EPHRAEM, Patriarch of Antioch from the year 526 or 527 till 546. Before his elevation to the patriarchate he had held the office under Justin I. of count of the East. Ephraem was equally remarkable for his liberality to the poor and his zeal against heretics. He left several works—none of which have come down to us. An account of two of them will be found in the Bibliotheca of Photius.—J. S., G.

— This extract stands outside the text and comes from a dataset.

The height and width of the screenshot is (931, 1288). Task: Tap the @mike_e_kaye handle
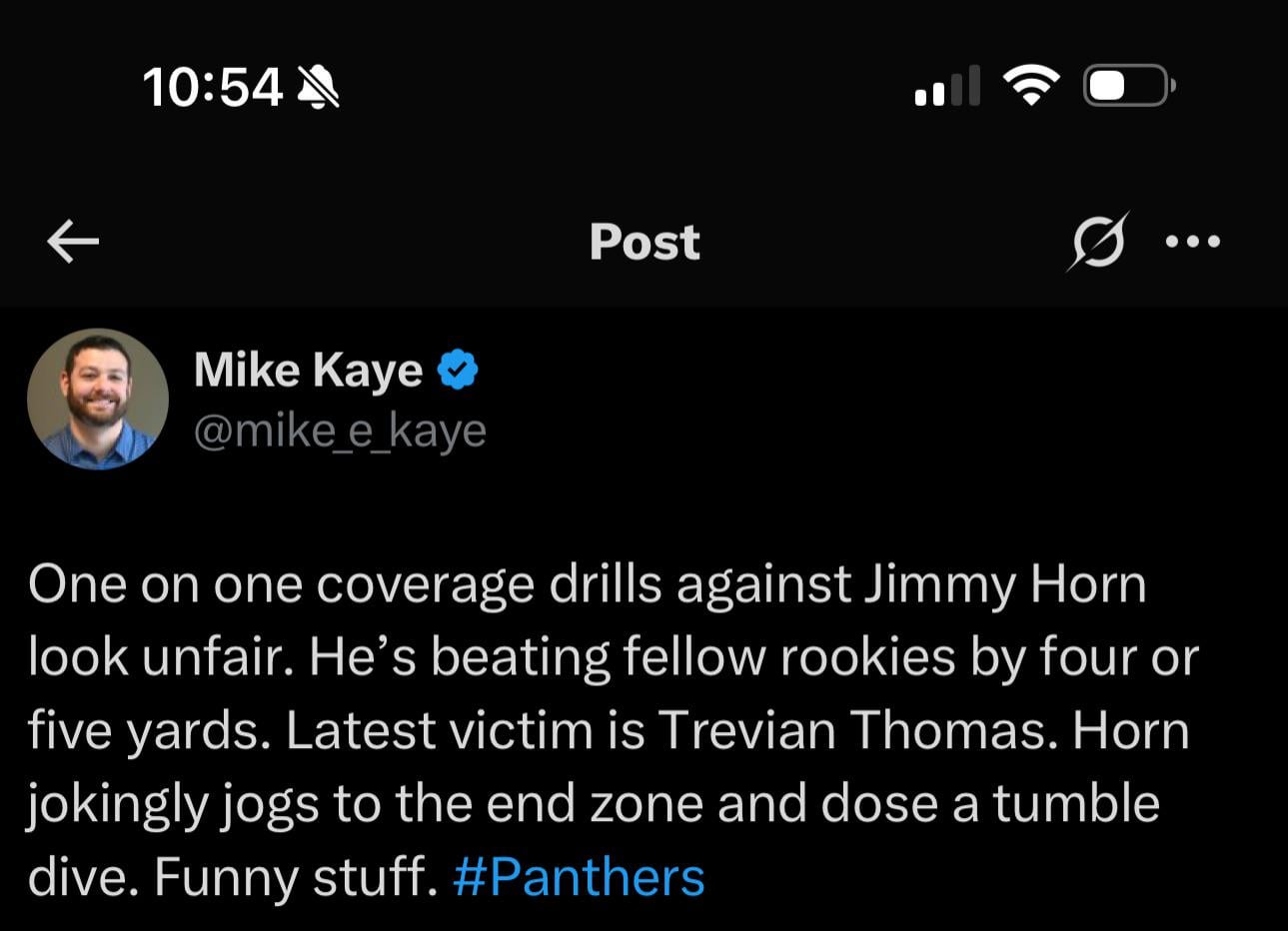point(340,430)

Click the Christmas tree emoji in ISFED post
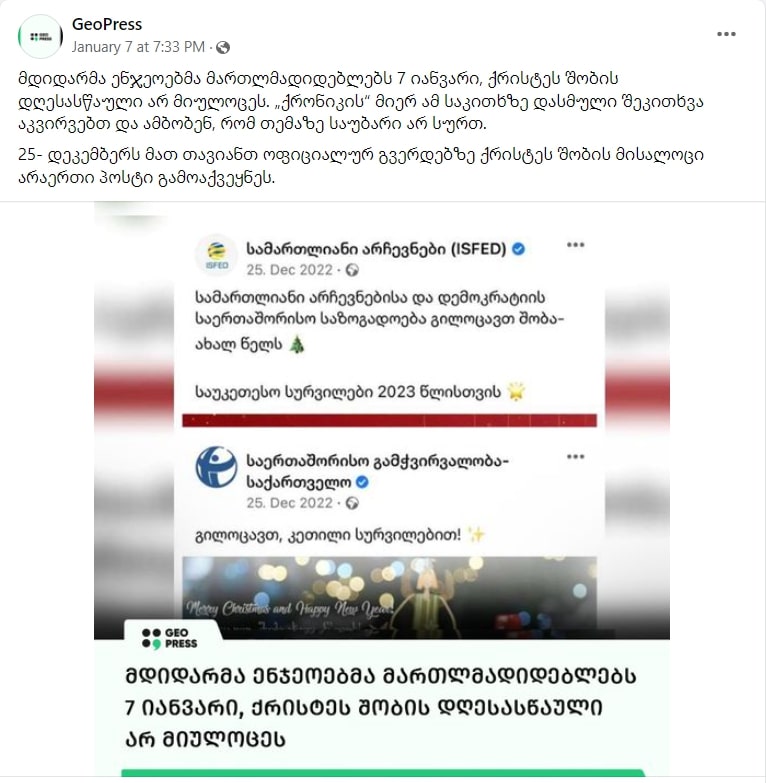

EPICHARMUS, the greatest of Dorian comic poets, was born at Cos, 540 b.c. A physician of the family of Æsculapius, he came to Megara in Sicily with Cadmus, who had voluntarily abdicated the sovereignty of Cos; and on the destruction of Megara by Gelon, 484 b.c., he removed to Syracuse, where he lived till his death, thirty-four years later, in the society of Xenophanes and Simonides, Æschylus and Pindar, and the other distinguished men whom Hiero attracted to his court. "Epicharmus is the prince of comedians," says Plato, "as Homer is the prince of tragedians." Even if the comedy of Susarion had found its way from continental Megara to Sicily, it was rude, full of broad jokes, without purpose or plan. Epicharmus treated of definite subjects, with a regular plot. The titles of thirty-five of his plays are extant; more than half of them connected with mythology. In these he seems to have travestied the legends about the gods and heroes: in the "Hephæstus" not scrupling to exhibit the deities of Olympus as a company of quarrelsome, brawling drunkards. In his other comedies, such as "The Countryman," "Hope or Wealth," he appears to have taken up human character and real life, partly from a contemplative, partly from a satirical point of view. His position precluded him from the free allusion to politics which marks the old comedy of Athens. The parasite and drunkard, afterwards so familiar on the stage, were brought in by Epicharmus. He is said to have been the chief model of Plautus. His comedies had one remarkable feature—there ran through them a large element of moral reflection and scientific theory. Fragments are still extant of a translation by Ennius of his "Physical Theory of the World."—G. R. L.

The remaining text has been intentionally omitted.